▶ Problem to solve: Identify every line in the records below that contains the word "using", and reproduce each one.

(Stored records)
»»

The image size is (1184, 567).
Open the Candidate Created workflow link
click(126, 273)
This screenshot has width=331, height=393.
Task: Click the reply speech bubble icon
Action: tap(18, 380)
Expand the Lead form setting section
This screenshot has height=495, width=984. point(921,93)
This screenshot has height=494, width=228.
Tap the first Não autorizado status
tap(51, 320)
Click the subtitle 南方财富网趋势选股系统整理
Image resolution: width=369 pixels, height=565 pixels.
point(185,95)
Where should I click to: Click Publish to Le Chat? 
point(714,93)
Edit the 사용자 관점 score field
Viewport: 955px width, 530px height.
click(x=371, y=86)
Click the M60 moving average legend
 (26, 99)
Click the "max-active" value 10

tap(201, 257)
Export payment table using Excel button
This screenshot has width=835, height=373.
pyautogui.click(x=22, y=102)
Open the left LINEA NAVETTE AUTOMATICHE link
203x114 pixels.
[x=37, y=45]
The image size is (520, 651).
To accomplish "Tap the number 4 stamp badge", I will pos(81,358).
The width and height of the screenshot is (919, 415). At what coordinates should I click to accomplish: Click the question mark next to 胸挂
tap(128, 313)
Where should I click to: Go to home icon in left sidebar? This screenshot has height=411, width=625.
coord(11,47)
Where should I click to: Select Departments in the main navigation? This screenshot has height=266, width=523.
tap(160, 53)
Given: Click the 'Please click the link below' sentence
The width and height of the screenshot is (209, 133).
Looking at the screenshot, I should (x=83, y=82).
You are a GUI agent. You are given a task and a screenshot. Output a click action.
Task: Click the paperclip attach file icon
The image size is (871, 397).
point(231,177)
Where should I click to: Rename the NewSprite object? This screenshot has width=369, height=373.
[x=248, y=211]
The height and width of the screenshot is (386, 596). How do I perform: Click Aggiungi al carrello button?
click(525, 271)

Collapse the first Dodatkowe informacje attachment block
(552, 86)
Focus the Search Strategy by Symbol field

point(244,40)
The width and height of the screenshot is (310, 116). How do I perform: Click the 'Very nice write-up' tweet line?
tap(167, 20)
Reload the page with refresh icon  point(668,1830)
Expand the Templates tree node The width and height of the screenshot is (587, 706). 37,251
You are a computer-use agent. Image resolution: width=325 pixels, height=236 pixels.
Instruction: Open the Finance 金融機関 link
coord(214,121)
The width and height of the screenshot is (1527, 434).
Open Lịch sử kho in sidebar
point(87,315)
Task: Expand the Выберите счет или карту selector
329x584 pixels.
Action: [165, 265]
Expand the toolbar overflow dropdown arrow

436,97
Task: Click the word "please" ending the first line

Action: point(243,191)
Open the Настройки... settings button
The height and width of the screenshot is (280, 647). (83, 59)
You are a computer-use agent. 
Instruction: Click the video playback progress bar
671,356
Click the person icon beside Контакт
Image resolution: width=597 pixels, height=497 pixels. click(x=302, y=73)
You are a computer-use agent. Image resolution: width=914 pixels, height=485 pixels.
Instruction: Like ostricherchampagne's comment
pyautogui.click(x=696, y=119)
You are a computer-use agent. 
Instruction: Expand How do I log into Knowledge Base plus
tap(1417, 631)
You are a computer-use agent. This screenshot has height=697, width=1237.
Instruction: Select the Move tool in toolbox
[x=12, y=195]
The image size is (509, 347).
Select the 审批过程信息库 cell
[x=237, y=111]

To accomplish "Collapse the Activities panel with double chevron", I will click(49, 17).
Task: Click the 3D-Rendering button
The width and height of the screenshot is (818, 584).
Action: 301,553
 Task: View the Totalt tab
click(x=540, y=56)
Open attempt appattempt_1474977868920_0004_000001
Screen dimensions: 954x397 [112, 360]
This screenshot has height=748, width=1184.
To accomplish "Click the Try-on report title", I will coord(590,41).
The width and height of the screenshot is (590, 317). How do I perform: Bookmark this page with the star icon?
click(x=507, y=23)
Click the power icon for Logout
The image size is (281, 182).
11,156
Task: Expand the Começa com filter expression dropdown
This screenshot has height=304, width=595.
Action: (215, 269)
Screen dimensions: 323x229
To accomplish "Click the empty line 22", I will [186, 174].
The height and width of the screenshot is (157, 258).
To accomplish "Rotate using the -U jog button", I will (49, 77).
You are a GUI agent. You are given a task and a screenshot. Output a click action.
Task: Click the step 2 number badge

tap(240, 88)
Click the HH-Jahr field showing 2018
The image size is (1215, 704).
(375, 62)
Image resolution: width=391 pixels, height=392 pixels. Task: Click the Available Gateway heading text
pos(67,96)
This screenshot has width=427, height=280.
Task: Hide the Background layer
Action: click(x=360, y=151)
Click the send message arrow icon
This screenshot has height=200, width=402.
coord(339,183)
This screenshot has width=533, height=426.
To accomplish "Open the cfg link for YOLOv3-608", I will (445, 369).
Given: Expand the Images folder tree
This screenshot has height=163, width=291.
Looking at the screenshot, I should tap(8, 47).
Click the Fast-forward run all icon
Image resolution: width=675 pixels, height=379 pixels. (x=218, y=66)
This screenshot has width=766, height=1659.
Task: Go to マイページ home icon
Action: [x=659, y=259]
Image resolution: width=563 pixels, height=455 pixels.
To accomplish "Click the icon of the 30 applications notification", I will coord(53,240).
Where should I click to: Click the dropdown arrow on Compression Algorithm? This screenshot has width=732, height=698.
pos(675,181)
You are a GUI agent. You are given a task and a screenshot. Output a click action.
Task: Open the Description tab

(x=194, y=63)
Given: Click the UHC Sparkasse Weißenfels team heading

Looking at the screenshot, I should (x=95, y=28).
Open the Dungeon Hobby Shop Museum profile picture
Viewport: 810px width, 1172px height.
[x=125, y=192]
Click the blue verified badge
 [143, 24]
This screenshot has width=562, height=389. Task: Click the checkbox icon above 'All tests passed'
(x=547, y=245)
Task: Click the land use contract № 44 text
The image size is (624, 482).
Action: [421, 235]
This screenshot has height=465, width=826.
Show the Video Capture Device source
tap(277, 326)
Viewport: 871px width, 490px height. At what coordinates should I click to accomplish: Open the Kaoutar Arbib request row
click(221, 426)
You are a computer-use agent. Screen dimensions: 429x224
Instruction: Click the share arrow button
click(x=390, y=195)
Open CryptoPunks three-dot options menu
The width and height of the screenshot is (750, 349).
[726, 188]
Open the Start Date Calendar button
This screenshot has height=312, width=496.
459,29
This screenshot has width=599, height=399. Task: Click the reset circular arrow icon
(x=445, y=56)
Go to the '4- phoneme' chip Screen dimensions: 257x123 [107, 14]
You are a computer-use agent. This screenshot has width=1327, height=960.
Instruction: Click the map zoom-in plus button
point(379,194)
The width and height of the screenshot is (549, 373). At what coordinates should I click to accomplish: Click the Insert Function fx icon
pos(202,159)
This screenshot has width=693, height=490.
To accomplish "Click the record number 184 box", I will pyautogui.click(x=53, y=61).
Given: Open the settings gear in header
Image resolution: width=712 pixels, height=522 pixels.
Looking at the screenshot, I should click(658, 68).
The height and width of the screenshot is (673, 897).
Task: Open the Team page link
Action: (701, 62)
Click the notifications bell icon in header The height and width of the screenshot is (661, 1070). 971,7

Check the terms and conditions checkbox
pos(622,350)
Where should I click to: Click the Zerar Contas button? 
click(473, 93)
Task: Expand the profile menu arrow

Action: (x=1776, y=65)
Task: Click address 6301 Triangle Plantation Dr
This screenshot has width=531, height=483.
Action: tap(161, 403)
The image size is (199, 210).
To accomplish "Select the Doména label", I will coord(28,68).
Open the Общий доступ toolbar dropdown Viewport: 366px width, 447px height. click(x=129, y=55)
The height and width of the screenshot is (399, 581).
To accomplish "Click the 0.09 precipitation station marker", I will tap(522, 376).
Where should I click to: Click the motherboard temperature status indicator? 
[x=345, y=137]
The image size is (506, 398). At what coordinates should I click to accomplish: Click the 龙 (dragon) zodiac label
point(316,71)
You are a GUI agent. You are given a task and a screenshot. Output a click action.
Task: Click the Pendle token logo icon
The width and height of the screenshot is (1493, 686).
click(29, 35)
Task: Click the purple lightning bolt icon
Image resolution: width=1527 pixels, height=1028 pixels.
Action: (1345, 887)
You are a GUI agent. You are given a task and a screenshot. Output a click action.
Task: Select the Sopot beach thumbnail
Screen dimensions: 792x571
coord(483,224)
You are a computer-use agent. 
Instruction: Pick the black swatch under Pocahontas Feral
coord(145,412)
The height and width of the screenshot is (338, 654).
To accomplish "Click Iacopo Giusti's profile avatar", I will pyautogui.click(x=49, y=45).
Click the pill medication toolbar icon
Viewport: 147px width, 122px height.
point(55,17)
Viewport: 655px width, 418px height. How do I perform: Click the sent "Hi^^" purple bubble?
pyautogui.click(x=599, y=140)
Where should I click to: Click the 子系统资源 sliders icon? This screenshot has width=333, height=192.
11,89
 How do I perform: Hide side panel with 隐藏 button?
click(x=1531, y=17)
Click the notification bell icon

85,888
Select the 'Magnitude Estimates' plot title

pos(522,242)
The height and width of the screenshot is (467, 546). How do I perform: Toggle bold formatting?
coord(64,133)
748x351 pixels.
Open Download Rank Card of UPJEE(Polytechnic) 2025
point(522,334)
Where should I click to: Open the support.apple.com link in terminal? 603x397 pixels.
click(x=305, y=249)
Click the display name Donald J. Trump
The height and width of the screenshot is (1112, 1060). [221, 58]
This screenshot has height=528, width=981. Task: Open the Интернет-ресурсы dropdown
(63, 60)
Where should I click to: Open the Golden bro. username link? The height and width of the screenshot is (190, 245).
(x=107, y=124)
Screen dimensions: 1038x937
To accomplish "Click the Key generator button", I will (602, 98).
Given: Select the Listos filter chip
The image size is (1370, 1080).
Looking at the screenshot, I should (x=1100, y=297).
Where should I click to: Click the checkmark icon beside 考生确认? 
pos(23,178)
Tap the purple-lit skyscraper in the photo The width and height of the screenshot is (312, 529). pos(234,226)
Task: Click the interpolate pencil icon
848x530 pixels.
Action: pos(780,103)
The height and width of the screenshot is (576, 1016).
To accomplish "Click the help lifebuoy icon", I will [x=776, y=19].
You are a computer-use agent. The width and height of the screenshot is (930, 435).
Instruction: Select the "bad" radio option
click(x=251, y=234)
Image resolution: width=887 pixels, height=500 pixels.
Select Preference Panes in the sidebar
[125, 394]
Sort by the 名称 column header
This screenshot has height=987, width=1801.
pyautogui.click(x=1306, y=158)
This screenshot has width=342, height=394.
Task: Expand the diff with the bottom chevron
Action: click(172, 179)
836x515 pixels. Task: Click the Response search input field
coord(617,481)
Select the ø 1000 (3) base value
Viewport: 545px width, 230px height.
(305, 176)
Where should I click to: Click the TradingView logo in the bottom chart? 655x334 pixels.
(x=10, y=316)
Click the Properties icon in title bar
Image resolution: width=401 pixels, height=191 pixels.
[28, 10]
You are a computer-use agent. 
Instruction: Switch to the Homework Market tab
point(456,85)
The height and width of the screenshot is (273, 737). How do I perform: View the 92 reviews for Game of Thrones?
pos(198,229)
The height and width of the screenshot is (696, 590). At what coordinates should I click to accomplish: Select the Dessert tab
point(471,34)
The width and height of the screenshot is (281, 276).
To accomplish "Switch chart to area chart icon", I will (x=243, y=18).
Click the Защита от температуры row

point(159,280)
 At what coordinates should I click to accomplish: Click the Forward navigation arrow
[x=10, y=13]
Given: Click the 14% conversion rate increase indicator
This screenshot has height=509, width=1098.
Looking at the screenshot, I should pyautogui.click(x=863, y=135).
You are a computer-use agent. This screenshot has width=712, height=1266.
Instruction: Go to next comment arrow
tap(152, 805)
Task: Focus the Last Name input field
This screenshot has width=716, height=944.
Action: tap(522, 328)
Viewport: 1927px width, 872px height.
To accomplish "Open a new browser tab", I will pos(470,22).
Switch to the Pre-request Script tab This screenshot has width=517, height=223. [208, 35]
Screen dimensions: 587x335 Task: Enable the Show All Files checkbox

««

▶ The completed task:
Export payment table using Excel button
To accomplish "Rotate using the -U jog button", I will (49, 77).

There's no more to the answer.